While the studio version, for the most part, closely matches the live version, it departs most dramatically in the last minute. While the song seems designed to be this album’s “Ni**as in Paris”-like club favorite (it even reprises that hit’s “ball”/“mall” rhymes and “that shit cray” refrain), the last minute takes an abrupt left turn into acoustic strumming and whistling. Though it’s the last thing you’d expect on a track like this, it actually comes courtesy of new frequent collaborator Paul McCartney (as confirmed by rapper and singer Theophilus London, who also features on the track), from back when McCartney had his own first child with his wife Linda.  

You can listen to Paul tell the whole story behind the interlude below, but here’s the gist. Paul says that, while hanging around in the hospital after the birth, he was looking at a Picasso painting of an old man playing guitar (presumably The Old Guitarist), when he noticed that the man was playing a chord that used “only … two fingers.” He tried to recreate the chord, and he thought it sounded nice, so he tried to write a whole song around this two-finger motif.
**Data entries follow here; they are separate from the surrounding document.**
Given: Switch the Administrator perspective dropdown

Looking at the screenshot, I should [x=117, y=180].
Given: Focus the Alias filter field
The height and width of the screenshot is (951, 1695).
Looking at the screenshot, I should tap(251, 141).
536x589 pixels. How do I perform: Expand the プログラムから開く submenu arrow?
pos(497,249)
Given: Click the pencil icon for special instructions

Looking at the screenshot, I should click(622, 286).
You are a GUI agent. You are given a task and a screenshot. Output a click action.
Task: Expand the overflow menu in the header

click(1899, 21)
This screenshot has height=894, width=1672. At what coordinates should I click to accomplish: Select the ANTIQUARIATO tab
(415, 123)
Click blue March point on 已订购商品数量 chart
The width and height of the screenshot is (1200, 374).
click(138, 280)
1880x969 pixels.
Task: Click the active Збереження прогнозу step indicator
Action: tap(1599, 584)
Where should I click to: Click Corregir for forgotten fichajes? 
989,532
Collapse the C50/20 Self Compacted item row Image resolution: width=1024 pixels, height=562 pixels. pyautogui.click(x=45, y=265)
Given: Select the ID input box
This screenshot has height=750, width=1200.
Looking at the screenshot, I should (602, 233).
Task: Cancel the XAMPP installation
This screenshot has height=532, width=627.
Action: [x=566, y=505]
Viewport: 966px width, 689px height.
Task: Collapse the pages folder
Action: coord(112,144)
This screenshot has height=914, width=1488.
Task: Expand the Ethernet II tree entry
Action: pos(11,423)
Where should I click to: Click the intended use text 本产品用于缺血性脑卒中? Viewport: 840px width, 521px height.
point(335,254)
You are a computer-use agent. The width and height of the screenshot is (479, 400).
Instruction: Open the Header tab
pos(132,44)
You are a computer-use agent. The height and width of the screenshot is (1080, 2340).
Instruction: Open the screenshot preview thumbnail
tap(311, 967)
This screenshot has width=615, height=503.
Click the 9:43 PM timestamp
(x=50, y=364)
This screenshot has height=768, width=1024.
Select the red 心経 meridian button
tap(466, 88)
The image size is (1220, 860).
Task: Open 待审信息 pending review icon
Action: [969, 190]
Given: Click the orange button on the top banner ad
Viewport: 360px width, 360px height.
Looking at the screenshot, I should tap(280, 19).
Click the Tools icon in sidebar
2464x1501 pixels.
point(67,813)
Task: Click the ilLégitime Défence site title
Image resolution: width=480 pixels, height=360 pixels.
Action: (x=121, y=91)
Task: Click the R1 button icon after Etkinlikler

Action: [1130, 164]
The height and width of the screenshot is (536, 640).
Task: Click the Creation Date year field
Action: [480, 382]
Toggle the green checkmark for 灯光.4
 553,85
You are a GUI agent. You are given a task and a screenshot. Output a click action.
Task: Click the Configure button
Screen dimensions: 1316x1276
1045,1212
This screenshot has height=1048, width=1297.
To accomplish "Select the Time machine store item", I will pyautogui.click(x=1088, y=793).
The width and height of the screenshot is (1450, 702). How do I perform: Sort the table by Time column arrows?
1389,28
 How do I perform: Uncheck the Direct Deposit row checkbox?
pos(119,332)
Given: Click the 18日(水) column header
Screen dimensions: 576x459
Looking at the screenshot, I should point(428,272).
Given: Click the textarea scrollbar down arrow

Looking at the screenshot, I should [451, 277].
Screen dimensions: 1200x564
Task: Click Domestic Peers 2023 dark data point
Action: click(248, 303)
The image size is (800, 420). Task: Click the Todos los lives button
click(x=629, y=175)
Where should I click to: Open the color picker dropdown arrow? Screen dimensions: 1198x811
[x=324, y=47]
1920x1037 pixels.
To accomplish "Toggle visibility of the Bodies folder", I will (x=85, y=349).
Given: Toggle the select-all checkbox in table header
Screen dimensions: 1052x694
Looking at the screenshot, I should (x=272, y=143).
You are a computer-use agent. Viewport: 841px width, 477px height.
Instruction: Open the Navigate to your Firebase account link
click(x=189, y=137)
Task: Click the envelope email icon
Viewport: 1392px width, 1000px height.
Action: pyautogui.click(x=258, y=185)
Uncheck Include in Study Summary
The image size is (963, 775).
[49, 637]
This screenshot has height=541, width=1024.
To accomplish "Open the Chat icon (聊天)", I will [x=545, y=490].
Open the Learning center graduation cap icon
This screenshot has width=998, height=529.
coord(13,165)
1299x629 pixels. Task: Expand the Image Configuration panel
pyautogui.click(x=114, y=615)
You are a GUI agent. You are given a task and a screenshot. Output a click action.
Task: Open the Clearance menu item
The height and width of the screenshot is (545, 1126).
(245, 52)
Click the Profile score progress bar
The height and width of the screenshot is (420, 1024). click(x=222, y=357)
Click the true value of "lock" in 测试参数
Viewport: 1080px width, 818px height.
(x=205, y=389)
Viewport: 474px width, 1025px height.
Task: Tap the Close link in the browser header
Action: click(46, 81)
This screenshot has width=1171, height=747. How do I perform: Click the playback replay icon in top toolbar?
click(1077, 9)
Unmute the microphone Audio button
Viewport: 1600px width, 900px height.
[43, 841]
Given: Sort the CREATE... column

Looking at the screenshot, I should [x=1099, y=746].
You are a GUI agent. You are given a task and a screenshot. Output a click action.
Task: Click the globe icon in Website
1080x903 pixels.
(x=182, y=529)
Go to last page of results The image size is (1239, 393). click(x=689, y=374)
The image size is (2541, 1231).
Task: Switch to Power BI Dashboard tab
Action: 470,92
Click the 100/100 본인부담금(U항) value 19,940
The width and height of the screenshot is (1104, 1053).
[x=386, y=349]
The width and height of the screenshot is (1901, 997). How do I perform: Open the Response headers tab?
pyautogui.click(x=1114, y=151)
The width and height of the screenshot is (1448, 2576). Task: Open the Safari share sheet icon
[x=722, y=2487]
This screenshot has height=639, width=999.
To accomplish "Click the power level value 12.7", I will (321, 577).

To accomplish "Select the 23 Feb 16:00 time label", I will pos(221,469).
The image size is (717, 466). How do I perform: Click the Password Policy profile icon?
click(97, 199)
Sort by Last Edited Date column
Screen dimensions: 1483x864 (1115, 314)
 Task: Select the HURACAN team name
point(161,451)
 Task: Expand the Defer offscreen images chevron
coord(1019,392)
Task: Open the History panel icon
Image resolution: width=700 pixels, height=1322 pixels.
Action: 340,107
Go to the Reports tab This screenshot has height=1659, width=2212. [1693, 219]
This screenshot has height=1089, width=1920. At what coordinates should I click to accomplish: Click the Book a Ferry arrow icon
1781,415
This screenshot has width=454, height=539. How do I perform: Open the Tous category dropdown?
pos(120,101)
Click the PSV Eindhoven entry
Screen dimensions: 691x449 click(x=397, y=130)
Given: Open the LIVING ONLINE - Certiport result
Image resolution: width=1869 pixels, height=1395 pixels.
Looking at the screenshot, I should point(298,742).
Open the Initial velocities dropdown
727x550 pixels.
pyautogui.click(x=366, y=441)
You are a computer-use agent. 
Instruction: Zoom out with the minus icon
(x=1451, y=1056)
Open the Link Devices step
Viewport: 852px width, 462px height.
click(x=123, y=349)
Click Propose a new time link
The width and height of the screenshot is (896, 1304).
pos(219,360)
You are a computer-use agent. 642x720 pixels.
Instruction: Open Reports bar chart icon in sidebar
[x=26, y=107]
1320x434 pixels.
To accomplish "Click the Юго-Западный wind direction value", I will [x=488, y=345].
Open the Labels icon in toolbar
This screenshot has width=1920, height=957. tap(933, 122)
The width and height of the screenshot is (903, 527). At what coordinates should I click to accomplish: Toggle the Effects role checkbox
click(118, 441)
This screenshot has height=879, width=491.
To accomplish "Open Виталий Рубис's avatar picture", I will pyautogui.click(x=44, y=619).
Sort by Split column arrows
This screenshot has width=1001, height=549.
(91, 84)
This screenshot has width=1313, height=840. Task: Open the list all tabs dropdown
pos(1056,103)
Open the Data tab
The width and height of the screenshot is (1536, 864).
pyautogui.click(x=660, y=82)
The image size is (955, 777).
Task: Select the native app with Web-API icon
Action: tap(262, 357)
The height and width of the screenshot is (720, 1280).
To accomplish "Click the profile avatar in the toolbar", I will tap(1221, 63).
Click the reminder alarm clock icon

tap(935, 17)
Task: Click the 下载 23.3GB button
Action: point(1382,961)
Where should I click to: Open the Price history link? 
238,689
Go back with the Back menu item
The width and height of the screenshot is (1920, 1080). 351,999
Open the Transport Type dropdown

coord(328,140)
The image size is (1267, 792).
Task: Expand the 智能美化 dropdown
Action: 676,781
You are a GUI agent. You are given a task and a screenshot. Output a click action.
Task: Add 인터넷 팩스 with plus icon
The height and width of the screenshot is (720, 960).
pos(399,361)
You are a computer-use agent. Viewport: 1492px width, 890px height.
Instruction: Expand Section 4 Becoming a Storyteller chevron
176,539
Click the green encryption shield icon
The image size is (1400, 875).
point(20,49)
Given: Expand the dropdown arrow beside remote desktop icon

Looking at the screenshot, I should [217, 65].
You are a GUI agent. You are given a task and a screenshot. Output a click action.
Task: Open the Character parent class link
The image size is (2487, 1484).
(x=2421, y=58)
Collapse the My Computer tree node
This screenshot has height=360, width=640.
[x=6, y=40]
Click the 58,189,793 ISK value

He later recorded the song during the Ram sessions as a peaceful guitar-and-whistle track called “When the Wind Is Blowing.” It was never released, but recordings have found their way online:

Though the 45-year-old chord progression is hardly recognizable when sung in “Monster”-style layered vocals and played in synth bass, it also seems to be the basis for “All Day’s” own chord progression throughout. Did West and McCartney, who also recorded the parental ballad “Only One” together, bond over memories of having their first children—and end up with this? What’s really cray is that this old lullaby of a song would, after decades, become part of Kanye West’s new club banger.